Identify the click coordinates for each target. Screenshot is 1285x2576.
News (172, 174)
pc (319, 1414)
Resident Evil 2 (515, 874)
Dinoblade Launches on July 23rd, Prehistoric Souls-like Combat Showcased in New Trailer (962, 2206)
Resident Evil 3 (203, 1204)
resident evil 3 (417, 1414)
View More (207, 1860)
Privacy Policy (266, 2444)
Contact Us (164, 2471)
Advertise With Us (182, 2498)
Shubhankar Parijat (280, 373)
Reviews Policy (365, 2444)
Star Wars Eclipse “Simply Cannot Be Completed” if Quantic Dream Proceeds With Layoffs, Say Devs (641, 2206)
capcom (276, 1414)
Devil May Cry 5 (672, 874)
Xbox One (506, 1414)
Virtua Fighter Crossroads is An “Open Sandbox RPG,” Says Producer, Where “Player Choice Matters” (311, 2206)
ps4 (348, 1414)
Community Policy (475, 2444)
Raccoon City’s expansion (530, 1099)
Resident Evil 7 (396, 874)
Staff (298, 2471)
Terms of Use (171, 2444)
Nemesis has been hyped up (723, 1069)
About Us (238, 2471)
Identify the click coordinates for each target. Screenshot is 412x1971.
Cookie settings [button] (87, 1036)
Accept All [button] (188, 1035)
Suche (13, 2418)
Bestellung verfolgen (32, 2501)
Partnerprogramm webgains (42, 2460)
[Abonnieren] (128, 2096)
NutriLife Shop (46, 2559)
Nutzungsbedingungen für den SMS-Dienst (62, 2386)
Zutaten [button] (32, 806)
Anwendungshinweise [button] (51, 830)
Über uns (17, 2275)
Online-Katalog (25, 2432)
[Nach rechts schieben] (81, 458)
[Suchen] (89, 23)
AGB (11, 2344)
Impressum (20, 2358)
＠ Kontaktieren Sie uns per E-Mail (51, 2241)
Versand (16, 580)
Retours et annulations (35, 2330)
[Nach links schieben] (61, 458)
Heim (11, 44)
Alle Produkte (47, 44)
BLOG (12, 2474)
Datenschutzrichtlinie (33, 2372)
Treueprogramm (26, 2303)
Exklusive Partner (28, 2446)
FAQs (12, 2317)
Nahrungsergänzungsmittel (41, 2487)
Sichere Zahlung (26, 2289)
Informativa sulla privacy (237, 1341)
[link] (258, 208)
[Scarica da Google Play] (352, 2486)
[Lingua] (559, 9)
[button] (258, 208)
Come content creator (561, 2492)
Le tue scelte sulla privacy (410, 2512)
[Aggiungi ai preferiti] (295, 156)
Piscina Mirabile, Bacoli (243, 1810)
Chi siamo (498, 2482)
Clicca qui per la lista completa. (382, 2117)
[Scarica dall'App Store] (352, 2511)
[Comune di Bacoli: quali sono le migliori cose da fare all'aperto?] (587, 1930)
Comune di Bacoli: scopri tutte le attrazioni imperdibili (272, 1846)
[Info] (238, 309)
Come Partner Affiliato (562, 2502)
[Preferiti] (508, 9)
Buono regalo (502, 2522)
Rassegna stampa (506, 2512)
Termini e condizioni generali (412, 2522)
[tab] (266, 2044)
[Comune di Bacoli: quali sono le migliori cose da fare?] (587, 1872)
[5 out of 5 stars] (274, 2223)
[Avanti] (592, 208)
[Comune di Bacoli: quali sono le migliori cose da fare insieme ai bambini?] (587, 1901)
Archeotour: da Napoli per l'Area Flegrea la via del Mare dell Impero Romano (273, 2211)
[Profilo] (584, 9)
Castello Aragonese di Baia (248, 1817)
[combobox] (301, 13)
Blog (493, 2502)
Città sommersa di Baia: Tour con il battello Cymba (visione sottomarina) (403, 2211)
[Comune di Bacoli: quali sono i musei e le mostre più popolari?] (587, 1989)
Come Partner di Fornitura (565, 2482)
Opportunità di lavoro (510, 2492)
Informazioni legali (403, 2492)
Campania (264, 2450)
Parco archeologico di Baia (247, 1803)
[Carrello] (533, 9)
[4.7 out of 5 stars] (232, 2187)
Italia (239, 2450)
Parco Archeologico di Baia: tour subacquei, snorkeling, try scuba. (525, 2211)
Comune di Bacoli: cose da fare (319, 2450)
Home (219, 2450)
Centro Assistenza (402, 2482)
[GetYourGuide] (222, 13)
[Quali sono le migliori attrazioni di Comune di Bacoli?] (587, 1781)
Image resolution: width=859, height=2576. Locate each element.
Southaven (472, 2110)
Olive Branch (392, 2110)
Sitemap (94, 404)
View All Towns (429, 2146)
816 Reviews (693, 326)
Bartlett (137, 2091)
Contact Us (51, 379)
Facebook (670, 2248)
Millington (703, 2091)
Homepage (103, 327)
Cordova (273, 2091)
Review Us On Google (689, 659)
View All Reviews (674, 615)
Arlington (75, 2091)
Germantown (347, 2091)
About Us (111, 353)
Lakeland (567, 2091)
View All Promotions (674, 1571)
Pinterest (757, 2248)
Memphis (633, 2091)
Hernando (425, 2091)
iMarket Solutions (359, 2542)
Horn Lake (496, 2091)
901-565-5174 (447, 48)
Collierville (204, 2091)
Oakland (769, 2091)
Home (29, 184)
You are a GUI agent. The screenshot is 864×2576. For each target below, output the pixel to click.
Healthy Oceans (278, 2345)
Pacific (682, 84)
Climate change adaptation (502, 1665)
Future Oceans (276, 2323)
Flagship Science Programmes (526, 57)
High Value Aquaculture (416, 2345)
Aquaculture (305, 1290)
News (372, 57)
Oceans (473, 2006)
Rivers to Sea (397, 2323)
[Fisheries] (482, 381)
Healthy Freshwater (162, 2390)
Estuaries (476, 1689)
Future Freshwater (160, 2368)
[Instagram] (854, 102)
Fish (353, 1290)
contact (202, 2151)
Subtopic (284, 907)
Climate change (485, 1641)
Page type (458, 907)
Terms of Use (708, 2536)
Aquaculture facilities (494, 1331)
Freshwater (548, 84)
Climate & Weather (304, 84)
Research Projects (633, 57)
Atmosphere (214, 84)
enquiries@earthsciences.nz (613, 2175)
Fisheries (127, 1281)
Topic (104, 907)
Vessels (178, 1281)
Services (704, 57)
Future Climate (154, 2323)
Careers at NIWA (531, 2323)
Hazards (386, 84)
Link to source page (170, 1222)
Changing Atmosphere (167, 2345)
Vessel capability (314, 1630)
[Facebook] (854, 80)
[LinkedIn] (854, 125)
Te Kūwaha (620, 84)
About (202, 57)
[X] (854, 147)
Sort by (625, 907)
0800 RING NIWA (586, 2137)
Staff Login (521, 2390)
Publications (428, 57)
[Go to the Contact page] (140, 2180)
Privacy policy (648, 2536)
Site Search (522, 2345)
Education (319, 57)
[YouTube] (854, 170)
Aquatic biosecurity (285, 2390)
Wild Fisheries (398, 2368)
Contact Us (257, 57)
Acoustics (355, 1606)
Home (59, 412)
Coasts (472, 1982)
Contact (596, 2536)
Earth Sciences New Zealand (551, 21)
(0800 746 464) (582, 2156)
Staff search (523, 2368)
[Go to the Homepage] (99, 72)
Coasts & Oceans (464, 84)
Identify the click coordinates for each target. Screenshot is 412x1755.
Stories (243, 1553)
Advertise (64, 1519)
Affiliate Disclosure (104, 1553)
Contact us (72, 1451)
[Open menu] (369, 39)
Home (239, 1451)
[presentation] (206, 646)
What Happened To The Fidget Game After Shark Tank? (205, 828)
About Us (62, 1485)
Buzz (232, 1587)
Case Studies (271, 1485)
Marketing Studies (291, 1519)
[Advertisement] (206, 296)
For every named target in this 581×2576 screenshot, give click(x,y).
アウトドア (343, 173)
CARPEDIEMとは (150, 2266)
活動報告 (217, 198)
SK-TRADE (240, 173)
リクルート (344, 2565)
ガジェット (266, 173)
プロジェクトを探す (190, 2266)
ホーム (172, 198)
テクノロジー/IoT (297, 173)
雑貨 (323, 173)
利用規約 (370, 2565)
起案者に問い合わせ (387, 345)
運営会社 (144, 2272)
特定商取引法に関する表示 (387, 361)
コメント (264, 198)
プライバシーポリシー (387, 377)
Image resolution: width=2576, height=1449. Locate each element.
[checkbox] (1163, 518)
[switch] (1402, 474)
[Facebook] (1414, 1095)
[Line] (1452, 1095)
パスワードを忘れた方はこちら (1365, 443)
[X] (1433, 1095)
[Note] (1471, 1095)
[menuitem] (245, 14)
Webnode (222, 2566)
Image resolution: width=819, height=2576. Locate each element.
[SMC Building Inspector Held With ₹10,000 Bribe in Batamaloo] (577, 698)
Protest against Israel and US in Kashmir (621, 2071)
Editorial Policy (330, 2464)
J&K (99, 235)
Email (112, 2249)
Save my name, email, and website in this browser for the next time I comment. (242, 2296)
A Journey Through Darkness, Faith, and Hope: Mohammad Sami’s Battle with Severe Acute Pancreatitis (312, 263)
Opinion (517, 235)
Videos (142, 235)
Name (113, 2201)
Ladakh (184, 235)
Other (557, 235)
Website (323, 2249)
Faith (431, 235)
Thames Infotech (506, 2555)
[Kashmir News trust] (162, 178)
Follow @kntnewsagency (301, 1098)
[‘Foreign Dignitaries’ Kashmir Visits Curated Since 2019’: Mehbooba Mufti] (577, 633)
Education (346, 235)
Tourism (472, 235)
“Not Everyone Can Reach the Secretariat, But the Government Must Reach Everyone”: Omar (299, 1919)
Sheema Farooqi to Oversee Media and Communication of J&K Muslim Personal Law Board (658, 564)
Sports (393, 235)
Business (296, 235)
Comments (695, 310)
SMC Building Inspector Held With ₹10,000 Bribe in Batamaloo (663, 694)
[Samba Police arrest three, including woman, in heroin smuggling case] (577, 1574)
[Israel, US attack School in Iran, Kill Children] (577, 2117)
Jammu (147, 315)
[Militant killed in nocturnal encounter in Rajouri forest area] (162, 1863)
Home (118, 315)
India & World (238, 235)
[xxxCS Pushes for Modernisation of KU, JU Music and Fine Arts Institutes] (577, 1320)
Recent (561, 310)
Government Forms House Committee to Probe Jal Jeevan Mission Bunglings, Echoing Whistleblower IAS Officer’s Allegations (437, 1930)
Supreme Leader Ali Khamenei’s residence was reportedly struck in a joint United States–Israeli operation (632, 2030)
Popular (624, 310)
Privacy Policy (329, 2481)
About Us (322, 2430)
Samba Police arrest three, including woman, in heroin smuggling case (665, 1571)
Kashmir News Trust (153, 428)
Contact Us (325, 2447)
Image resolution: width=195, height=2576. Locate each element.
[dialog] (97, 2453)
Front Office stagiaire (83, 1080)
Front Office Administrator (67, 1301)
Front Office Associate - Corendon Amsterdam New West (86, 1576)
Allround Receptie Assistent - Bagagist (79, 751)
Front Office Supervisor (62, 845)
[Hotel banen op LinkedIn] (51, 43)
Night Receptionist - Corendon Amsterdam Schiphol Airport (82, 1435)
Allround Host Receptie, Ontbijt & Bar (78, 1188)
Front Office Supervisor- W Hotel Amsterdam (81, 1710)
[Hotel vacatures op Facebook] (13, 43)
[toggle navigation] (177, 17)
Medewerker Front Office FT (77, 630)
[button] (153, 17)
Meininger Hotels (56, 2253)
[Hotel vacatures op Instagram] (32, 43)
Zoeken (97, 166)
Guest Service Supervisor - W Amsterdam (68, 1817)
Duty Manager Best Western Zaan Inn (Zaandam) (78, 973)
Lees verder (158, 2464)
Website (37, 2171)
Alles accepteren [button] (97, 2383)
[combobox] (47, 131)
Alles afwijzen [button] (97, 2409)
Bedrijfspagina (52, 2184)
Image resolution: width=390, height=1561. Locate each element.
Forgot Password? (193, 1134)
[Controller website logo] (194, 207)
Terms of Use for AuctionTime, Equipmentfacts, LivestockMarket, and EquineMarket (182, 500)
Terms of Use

▶ **Problem to work on**:
Which lines above run from the one containing "Climate change (485, 1641)" to the one containing "[Go to the Contact page] (140, 2180)"? Give them again exactly, both ends included.

▶ **Exercise output**:
Climate change (485, 1641)
Page type (458, 907)
Terms of Use (708, 2536)
Aquaculture facilities (494, 1331)
Freshwater (548, 84)
Climate & Weather (304, 84)
Research Projects (633, 57)
Atmosphere (214, 84)
enquiries@earthsciences.nz (613, 2175)
Fisheries (127, 1281)
Topic (104, 907)
Vessels (178, 1281)
Services (704, 57)
Future Climate (154, 2323)
Careers at NIWA (531, 2323)
Hazards (386, 84)
Link to source page (170, 1222)
Changing Atmosphere (167, 2345)
Vessel capability (314, 1630)
[Facebook] (854, 80)
[LinkedIn] (854, 125)
Te Kūwaha (620, 84)
About (202, 57)
[X] (854, 147)
Sort by (625, 907)
0800 RING NIWA (586, 2137)
Staff Login (521, 2390)
Publications (428, 57)
[Go to the Contact page] (140, 2180)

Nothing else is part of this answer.